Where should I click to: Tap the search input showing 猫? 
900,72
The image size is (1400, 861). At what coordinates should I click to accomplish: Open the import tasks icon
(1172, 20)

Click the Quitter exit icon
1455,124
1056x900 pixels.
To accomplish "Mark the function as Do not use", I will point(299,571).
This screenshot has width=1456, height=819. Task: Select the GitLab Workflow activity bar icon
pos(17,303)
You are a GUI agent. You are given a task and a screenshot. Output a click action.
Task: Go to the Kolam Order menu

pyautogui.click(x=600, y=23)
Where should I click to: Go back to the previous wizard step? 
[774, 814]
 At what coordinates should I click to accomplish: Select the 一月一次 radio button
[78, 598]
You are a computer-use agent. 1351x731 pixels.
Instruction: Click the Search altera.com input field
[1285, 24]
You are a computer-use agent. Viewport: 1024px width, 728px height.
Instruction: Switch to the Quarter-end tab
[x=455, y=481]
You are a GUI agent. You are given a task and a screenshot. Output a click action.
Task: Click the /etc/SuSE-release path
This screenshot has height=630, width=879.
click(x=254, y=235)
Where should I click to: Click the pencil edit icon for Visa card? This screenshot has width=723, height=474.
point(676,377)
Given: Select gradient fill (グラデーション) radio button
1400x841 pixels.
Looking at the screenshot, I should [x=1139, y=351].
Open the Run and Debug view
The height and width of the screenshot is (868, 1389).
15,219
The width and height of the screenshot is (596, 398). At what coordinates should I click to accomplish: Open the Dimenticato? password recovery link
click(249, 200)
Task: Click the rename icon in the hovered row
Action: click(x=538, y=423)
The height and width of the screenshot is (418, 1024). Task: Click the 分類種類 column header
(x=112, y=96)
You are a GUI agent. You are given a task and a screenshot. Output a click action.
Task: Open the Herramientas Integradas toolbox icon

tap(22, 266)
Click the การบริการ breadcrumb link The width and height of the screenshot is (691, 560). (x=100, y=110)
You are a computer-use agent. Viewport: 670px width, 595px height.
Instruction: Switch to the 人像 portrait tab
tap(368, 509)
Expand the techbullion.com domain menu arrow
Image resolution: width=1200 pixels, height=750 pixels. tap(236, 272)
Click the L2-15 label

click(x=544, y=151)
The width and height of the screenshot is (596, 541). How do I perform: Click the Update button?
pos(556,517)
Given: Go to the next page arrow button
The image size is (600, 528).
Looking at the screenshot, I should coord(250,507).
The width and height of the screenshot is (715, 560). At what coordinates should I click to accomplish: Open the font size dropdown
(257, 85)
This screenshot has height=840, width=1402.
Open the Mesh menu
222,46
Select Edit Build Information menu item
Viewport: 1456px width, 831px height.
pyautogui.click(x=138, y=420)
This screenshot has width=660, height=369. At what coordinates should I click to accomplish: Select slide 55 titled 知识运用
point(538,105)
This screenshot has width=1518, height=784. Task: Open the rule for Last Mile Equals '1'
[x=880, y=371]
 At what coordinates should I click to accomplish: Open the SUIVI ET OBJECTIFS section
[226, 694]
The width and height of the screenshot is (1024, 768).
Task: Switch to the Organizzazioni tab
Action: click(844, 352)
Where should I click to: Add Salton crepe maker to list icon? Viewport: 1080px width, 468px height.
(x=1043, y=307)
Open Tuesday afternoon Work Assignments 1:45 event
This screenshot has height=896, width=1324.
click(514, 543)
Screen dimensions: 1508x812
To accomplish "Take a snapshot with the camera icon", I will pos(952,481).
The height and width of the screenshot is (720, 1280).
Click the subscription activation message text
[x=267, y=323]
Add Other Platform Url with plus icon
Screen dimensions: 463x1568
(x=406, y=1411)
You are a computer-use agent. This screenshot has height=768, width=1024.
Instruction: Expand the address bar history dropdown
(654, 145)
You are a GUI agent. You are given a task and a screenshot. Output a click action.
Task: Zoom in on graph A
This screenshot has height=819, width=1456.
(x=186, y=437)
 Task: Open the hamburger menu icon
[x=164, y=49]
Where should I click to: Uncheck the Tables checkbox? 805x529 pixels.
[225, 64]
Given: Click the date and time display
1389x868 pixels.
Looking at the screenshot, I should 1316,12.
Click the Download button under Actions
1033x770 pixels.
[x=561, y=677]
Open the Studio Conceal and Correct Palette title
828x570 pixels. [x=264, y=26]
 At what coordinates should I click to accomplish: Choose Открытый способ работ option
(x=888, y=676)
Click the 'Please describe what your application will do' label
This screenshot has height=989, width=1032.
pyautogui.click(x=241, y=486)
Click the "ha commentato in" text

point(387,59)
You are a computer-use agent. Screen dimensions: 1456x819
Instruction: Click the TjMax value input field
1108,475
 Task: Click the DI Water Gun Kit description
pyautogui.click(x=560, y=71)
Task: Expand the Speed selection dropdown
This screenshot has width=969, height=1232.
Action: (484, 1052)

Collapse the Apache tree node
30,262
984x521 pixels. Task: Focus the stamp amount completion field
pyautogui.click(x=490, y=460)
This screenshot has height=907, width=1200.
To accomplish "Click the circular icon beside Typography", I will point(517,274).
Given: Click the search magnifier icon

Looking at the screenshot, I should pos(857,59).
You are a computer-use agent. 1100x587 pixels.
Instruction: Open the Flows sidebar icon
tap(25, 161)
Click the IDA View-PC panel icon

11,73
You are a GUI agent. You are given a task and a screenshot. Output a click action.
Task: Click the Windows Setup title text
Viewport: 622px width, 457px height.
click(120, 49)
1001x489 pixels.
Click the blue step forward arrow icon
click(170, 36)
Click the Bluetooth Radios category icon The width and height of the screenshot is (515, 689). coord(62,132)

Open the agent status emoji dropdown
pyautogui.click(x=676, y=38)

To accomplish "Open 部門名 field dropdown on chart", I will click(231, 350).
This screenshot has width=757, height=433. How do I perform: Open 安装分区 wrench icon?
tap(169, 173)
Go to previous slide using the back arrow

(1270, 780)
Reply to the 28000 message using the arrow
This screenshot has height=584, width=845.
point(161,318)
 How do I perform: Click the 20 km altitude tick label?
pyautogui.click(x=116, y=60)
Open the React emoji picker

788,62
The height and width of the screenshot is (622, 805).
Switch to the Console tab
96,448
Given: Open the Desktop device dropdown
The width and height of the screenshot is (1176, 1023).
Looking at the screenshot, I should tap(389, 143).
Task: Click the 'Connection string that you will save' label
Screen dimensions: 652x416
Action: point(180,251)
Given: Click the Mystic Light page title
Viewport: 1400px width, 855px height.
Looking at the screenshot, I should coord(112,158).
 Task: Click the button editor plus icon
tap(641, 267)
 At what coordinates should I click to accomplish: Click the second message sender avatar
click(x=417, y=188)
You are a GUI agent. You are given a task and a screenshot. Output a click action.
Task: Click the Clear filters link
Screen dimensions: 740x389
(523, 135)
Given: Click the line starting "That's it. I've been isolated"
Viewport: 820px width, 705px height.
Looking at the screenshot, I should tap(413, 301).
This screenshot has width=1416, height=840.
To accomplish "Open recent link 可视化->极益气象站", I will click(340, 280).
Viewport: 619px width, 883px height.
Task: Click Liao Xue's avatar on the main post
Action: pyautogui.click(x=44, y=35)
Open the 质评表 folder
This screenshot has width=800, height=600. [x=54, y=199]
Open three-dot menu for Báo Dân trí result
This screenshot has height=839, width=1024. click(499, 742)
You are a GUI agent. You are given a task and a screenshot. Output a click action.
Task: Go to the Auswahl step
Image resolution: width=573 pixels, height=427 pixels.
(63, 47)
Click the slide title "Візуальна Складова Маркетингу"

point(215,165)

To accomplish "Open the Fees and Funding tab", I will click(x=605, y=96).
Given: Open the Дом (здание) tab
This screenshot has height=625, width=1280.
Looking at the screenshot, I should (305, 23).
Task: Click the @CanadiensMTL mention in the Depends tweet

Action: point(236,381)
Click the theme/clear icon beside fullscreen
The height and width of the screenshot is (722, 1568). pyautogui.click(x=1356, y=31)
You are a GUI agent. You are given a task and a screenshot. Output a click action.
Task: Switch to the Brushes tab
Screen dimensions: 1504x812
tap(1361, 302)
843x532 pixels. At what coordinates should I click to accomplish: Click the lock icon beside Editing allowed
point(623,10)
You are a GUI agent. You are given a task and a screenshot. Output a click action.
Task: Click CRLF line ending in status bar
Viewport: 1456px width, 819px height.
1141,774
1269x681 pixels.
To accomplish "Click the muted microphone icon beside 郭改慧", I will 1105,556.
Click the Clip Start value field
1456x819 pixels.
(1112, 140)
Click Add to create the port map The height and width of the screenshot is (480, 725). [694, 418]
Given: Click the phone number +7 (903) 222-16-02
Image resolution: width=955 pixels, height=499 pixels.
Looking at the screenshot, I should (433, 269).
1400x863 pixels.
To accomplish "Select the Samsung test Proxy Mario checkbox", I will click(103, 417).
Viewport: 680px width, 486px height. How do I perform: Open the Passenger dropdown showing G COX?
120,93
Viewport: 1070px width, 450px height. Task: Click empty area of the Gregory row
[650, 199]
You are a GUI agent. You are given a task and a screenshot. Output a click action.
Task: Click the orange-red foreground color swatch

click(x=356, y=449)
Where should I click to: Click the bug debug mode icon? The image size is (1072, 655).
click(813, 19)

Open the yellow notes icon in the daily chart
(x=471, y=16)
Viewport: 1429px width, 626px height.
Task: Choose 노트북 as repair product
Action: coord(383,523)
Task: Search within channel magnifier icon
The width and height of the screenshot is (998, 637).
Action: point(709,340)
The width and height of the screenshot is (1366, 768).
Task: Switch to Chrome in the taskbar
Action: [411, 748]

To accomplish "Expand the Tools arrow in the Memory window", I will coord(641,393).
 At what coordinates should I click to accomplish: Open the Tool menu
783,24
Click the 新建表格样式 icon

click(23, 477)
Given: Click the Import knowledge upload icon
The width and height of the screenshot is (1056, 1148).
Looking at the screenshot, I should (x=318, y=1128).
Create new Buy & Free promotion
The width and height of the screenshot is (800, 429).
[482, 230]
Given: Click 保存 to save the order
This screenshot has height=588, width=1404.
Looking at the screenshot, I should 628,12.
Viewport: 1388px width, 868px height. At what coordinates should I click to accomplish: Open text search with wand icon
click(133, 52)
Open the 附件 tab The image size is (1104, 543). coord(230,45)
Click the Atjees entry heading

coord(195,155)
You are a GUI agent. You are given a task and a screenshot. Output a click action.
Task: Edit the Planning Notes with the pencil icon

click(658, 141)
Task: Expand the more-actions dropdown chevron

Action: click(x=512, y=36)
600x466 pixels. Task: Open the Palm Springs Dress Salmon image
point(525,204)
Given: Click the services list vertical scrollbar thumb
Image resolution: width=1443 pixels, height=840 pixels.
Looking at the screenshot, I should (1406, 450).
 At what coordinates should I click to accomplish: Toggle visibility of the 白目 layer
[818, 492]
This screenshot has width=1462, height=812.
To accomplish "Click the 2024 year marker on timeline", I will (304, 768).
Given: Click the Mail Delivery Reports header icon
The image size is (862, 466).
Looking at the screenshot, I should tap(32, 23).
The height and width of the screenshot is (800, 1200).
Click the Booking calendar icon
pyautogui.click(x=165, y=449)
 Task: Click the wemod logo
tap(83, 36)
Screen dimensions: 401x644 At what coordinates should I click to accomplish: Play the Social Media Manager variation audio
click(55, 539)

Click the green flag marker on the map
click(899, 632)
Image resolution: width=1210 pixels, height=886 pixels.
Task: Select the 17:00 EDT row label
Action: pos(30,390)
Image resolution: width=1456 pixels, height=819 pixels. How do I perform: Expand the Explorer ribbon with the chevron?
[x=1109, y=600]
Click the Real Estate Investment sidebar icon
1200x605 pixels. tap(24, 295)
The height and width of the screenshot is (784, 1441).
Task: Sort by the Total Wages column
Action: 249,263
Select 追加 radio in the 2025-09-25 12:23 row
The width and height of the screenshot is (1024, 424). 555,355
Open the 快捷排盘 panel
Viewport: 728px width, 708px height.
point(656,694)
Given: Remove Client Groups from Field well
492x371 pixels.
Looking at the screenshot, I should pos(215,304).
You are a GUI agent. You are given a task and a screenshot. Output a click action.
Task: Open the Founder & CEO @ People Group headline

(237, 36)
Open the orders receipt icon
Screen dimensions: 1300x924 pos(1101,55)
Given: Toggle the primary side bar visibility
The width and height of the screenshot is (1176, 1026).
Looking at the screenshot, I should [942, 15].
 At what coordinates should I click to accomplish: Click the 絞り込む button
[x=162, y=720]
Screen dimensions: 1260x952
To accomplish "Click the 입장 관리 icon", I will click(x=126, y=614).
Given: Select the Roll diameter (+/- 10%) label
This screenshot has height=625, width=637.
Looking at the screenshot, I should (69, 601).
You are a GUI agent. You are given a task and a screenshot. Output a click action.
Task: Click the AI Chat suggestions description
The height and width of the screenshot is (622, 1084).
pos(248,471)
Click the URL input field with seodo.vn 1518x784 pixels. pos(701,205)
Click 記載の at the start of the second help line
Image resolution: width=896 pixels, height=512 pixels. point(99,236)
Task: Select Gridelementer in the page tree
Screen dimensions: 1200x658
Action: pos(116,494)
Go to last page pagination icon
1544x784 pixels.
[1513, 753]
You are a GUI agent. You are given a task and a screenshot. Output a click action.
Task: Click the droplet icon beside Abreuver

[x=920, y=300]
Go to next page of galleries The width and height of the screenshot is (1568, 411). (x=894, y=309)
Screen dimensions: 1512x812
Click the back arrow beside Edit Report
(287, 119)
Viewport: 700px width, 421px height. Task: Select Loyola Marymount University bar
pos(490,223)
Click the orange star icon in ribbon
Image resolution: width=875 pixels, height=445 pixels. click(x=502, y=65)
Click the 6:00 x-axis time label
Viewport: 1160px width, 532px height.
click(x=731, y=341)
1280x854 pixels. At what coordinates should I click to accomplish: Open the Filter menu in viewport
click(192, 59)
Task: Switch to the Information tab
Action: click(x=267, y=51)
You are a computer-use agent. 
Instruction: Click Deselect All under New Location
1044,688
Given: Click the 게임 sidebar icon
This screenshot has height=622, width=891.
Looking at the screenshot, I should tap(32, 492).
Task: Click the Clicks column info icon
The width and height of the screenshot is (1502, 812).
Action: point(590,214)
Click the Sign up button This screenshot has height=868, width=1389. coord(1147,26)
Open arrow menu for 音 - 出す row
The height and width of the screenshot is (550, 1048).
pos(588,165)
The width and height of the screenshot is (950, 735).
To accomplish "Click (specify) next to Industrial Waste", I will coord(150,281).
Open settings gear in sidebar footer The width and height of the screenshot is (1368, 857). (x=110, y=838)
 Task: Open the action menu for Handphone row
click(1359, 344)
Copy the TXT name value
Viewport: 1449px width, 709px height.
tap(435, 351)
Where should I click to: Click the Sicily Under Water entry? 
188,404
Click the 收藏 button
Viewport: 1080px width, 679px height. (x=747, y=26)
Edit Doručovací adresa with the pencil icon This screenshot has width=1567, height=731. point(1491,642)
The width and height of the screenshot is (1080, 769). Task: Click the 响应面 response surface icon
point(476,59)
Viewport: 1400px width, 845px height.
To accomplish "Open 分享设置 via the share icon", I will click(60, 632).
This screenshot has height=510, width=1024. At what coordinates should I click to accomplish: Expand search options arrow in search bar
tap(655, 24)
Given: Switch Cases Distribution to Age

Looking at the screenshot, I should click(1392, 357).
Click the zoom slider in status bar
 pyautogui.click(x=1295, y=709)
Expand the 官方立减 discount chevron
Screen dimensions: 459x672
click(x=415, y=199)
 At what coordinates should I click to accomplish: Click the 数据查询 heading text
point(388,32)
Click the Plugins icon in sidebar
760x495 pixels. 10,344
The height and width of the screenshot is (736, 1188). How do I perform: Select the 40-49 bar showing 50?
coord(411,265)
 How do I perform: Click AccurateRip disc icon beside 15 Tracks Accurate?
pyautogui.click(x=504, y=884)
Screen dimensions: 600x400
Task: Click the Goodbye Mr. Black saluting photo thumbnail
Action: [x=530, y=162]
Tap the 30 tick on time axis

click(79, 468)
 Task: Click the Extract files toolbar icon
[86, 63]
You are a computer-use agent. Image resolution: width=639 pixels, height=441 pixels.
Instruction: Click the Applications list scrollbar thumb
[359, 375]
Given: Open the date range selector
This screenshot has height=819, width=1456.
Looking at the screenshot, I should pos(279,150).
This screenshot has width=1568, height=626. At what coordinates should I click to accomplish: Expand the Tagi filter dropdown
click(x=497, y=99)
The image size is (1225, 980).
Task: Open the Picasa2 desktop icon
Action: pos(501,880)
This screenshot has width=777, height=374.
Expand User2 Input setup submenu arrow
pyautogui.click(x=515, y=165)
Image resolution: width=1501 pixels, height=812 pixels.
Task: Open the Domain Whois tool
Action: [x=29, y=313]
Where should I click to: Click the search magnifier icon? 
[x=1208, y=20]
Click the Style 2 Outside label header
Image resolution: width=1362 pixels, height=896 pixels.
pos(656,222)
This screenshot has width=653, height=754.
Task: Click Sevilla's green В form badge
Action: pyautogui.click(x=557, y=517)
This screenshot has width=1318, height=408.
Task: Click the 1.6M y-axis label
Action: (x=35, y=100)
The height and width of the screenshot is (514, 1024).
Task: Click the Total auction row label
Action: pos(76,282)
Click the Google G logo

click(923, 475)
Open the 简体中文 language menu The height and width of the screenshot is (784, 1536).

Do this: Render the rows from the line containing "The height and width of the screenshot is (736, 1188)." through the line containing "[x=1208, y=20]" as a JSON list of strings, one string per line, omitting blank lines.

Written answer:
[
  "The height and width of the screenshot is (736, 1188). How do I perform: Select the 40-49 bar showing 50?",
  "coord(411,265)",
  " How do I perform: Click AccurateRip disc icon beside 15 Tracks Accurate?",
  "pyautogui.click(x=504, y=884)",
  "Screen dimensions: 600x400",
  "Task: Click the Goodbye Mr. Black saluting photo thumbnail",
  "Action: [x=530, y=162]",
  "Tap the 30 tick on time axis",
  "click(79, 468)",
  " Task: Click the Extract files toolbar icon",
  "[86, 63]",
  "You are a computer-use agent. Image resolution: width=639 pixels, height=441 pixels.",
  "Instruction: Click the Applications list scrollbar thumb",
  "[359, 375]",
  "Given: Open the date range selector",
  "This screenshot has height=819, width=1456.",
  "Looking at the screenshot, I should pos(279,150).",
  "This screenshot has width=1568, height=626. At what coordinates should I click to accomplish: Expand the Tagi filter dropdown",
  "click(x=497, y=99)",
  "The image size is (1225, 980).",
  "Task: Open the Picasa2 desktop icon",
  "Action: pos(501,880)",
  "This screenshot has width=777, height=374.",
  "Expand User2 Input setup submenu arrow",
  "pyautogui.click(x=515, y=165)",
  "Image resolution: width=1501 pixels, height=812 pixels.",
  "Task: Open the Domain Whois tool",
  "Action: [x=29, y=313]",
  "Where should I click to: Click the search magnifier icon? ",
  "[x=1208, y=20]"
]